== Problem description ==
Reproduce the lines of the records verbatim, beginning with the line that contains "Screen dimensions: 618x428" and continuing through the end of the records. Leave out the pictures.

## START Supplied records

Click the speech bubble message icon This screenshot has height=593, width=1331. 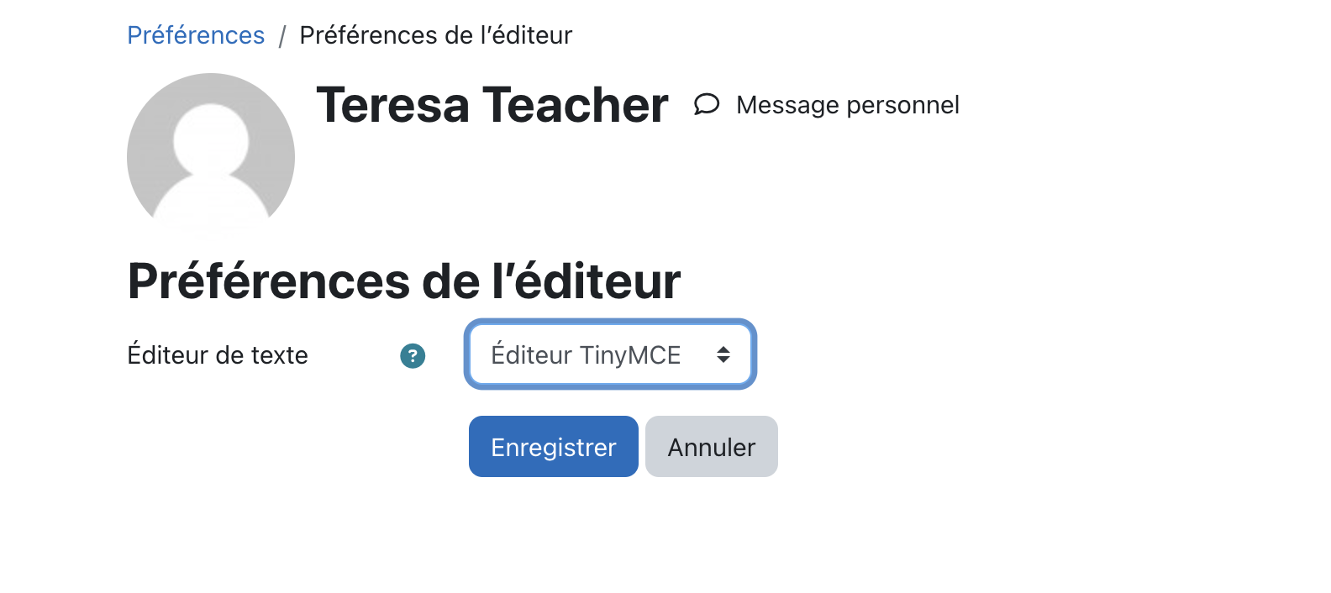coord(707,104)
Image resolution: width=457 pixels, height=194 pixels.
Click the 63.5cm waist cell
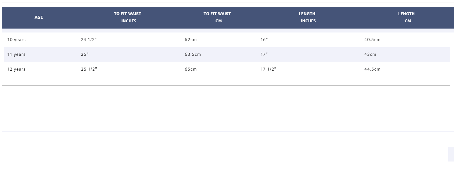click(193, 54)
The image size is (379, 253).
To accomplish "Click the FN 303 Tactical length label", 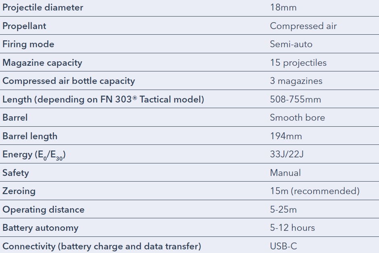I will click(103, 100).
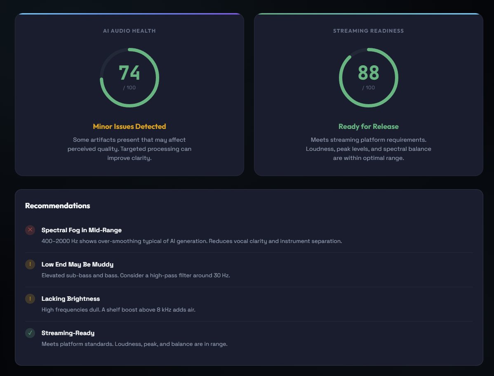Click the warning icon beside Lacking Brightness
Screen dimensions: 494x376
pyautogui.click(x=30, y=298)
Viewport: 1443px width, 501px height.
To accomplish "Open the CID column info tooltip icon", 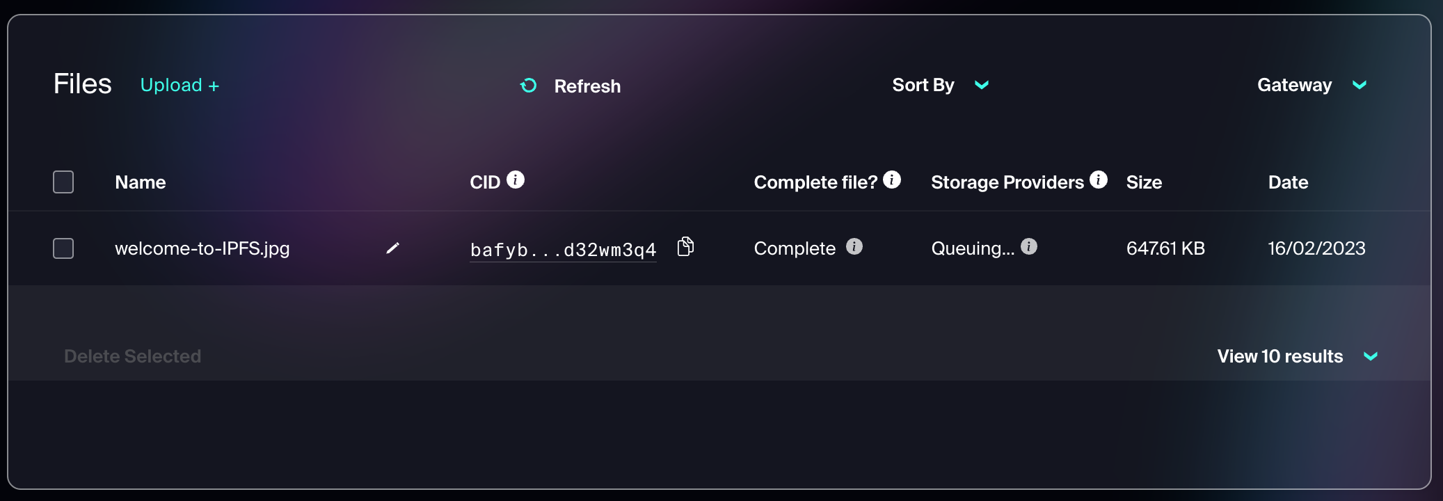I will [516, 180].
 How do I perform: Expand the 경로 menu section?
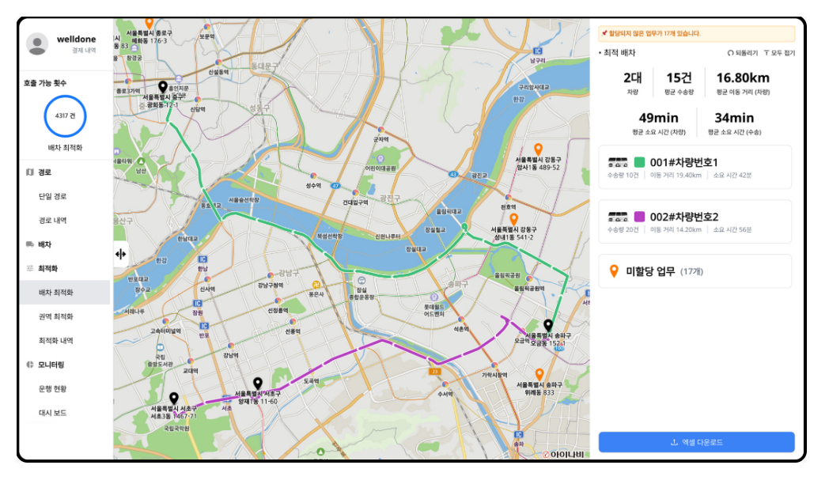tap(45, 172)
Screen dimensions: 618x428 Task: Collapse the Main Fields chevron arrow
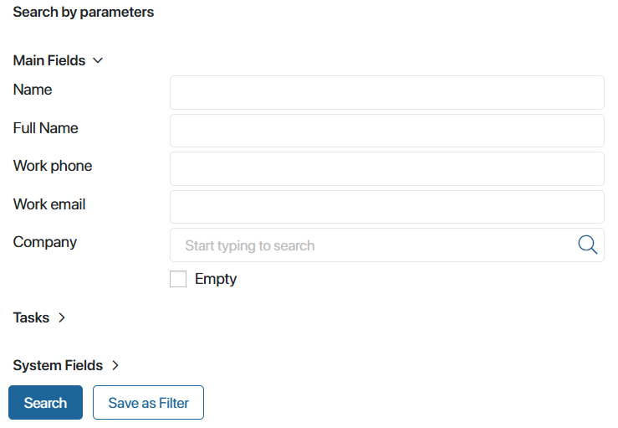tap(98, 61)
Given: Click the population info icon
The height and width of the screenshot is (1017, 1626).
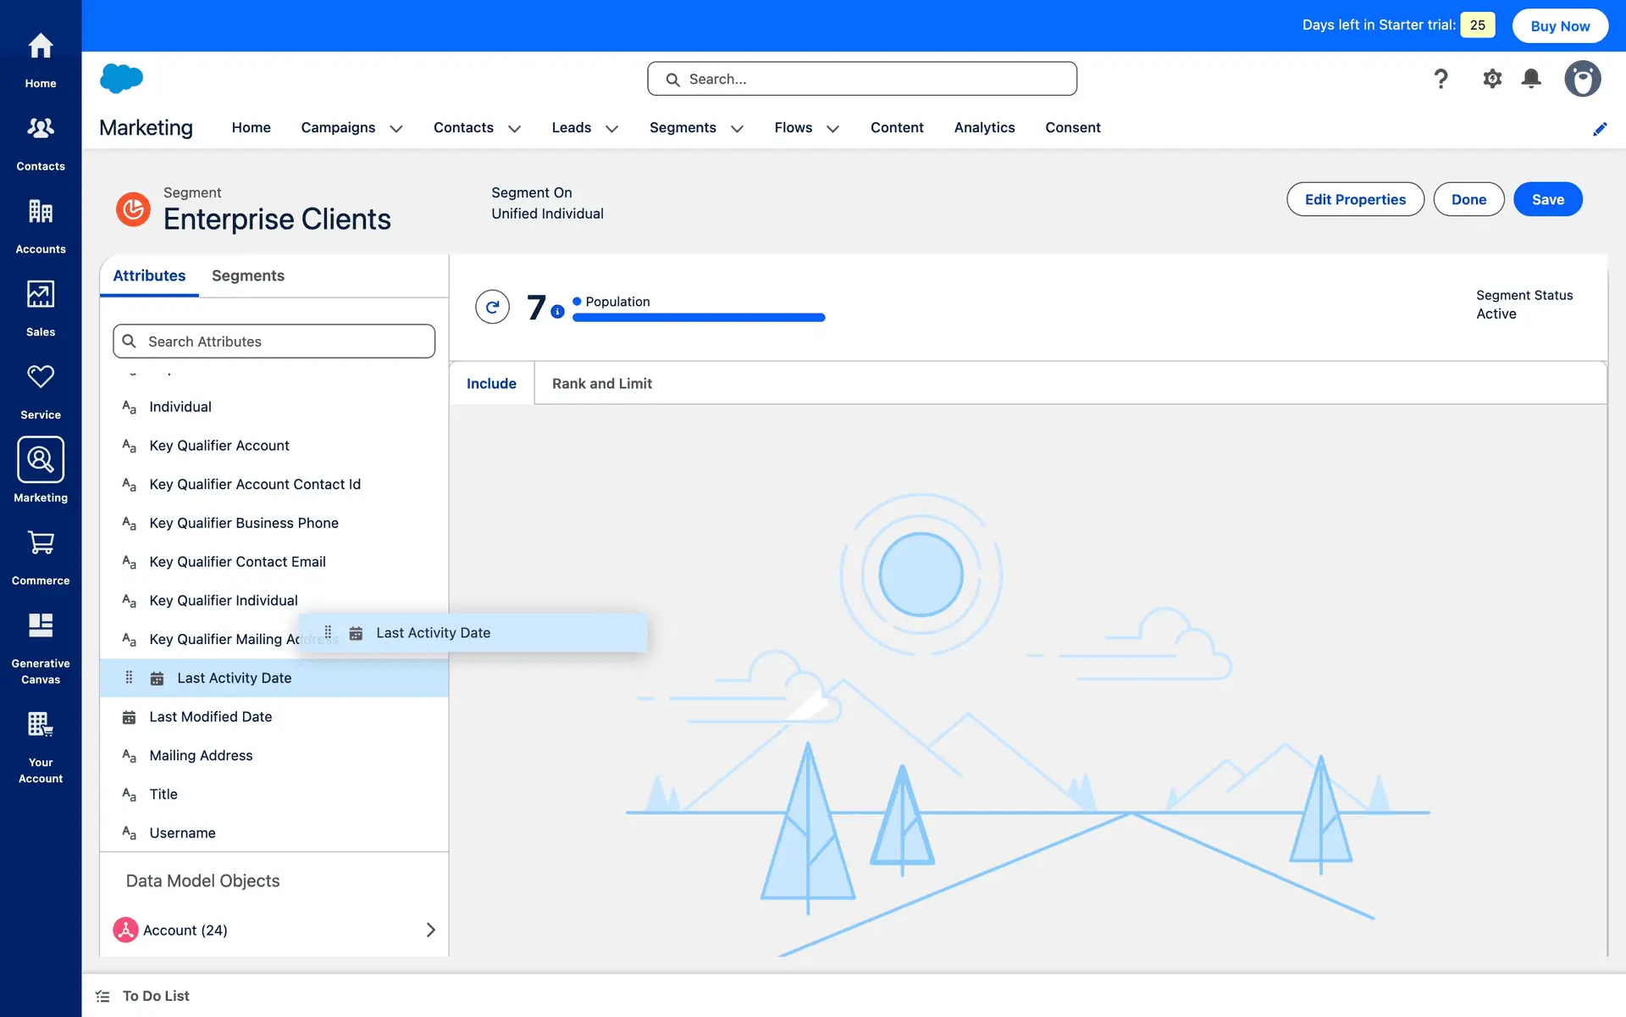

## END Supplied records

== Solution to the exercise ==
Screen dimensions: 618x428 Task: Collapse the Main Fields chevron arrow
tap(98, 61)
Given: Click the population info icon
The height and width of the screenshot is (1017, 1626).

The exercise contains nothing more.